◆ JOB:
Answer from the Kumano passage below:
(a) Which painting does Moerman zoom in and out of?
(b) In which century was that painting made?
(c) What page number is cited for the phrase "as a useful point of entry and frame of orientation"?

-- SOURCE TEXT start --

In this first comprehensive English-language monograph on premodern Japan's Kumano cult, Max Moerman aptly situates Kumano as a topos of death and paradise—a major religious landscape layered with a rich range of meanings and interpretations crisscrossing different religious ideas and practices. Moerman thoroughly depicts "both the real and the ideal, the historical and the ideological" (p. 3) dimensions of the Kumano cult by zooming in and out of the Nachi sankei mandara (Nachi pilgrimage mandala). This sixteenth-century painting of the Kumano religious landscape serves "as a useful point of entry and frame of orientation" (p. 25) and offers "a symbolic means of negotiating both the locative specificity of the Kumano cult and the thick associative context that connects it to a larger cultural and religious landscape" (p. 36). This strategy works well and provides the au-thor with a vehicle that enables him to focus his investigation.

-- SOURCE TEXT end --
-- MATERIAL start --

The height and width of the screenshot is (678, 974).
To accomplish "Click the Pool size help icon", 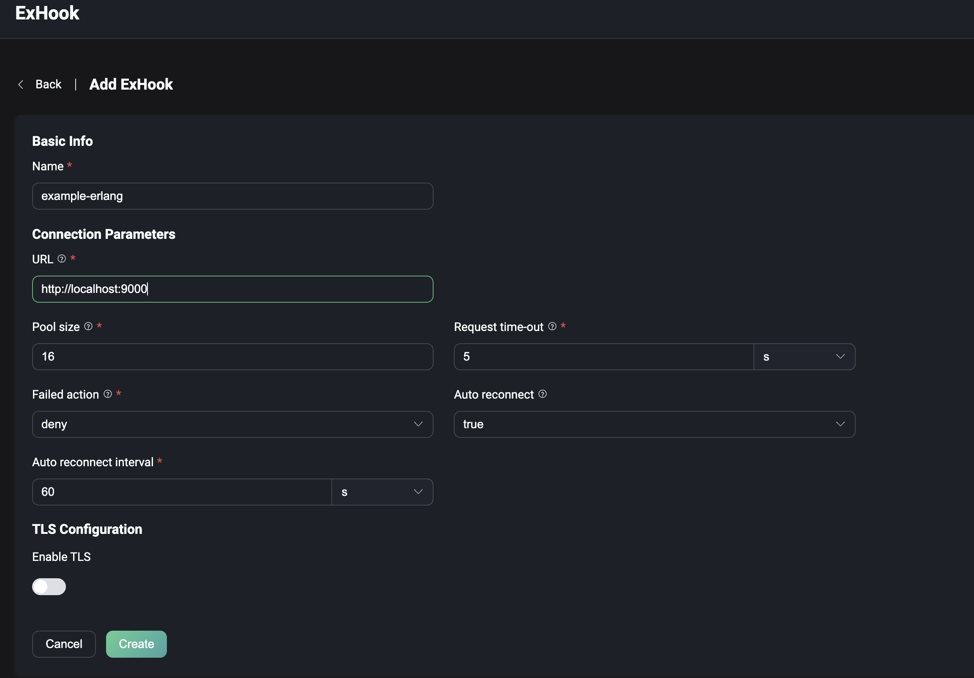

-- MATERIAL end --

◆ WRITTEN REPLY:
(a) The Nachi sankei mandara (Nachi pilgrimage mandala).
(b) The sixteenth century.
(c) Page 25.